Je suis tout a fait pour une aide à Haiti car le pays en a grandement besoin mais, avant le seisme, qui leur venaient en aide? On ne peut pas dire que les habitants roulaient sur l’or! C’est cette hypocrisie qui me pue au nez!! Avant le seisme (quelque chose de gros, spectaculaire), ils pouvaient bien crever, on s’en foutait. Mais maintenant, ils souffrent vraiment, aidons-les!!!!!! C’est la meme chose qui est arrivé avec l’ouragan Katrina. Des gens vivaient tres pauvres en louisianne mais il a fallu l’ouragan pour reveiller le gouvernement à leur détresse!!
Je suis d’accord avec toi: parler de pillage dans des telles circonstances c’est ne rien avoir compris de ce qui se passe.
@Cécile: T’es toujours la bienvenue dans mon Taxi-brousse! 🙂
@Marie l’urbaine: …«Alors qu’on aurait pu prévenir un grande partie des dommages et des conséquences en luttant contre la pauvreté et ses conséquences en prévention plutôt qu’en réaction !!!…» MERCI de vivre sur la même planète que moi… XX
@KUCERA MARIE ANNE: Oui, on fait tous ce que nous pouvons, à notre échelle.
@Valérie: Merci! Il me semble l’avoir lu quand le livre est sorti. Je vais tenter de le retrouver… Merci pour la suggestion.
@Nathalie: Ton commentaire me va droit au coeur. On pense à tous ces nouveaux orphelins qui sont là-bas, mais c’est tellement important de célébrer le fait que d’autres ont eu la chance de trouver des familles aimantes ici avant le drame! Merci à toi pour avoir partagé ça ici. Vraiment.
@Sylvain: Ça me désole qu’on puisse être tanné d’entendre parler d’Haïti. Je pense que c’est nécessaire. Et que ça le sera dans un mois, dans un an aussi. Je viens d’écouter ceci, qui parle du traitement médiatique: http://www.radio-canada.ca/audio-video/pop.shtml#urlMedia=http://www.radio-canada.ca/Medianet/2010/CBF/ChristianeCharette201001190905_m_1.asx Très pertinent à mon avis. Et par rapport à la vitesse de l’acheminement de tout, dans la même émission, le photographe Ivanoe Demers raconte comment c’était quand c’est arrivé, et à quel point les choses ont bougé rapidement, contrairement à ce qu’on peut croire.

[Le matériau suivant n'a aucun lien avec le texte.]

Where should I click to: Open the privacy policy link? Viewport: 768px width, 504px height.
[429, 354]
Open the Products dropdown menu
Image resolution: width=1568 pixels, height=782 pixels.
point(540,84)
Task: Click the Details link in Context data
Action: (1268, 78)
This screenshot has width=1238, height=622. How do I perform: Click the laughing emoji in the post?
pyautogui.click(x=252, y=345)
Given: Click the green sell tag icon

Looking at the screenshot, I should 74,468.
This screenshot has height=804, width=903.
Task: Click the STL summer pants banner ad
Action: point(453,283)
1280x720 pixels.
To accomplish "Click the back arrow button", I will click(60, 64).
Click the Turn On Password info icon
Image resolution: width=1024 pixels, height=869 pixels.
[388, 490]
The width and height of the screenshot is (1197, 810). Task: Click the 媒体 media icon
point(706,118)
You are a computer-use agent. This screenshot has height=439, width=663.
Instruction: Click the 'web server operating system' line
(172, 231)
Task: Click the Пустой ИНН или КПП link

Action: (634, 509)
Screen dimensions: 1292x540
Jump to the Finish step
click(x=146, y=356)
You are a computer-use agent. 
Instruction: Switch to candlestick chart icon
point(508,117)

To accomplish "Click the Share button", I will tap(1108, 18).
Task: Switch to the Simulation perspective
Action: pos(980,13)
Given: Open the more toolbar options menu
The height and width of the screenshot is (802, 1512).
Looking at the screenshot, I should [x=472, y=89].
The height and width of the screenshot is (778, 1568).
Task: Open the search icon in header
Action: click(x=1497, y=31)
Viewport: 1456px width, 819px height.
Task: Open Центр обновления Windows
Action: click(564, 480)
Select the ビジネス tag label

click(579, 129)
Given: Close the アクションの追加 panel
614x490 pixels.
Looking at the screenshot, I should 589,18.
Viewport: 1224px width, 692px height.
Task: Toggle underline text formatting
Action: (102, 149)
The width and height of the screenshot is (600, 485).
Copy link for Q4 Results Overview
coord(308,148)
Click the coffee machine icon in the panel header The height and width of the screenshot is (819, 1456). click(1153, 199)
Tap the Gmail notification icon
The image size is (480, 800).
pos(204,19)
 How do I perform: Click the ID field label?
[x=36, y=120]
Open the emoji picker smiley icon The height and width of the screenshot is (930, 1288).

@Claudia: Malheureusement, plus le temps passe, plus la violence s’installe… C’était prévisible, mais j’avoue avoir un peu peur pour la suite.
Personnellement, j’aurais le goût de sauter dans un avion pour aller aider… de quelque façon que ce soit! Pas débarquer en touriste, non, mais bien pour faire quelque chose. Evidemment si tout le monde décide de faire ça, ça ne sera pas évident. On risque d’amplifier le problème en ajoutant des bouches à nourrir…
Ca nous fait voir que finalement, au Québec, on se plaint le ventre plein!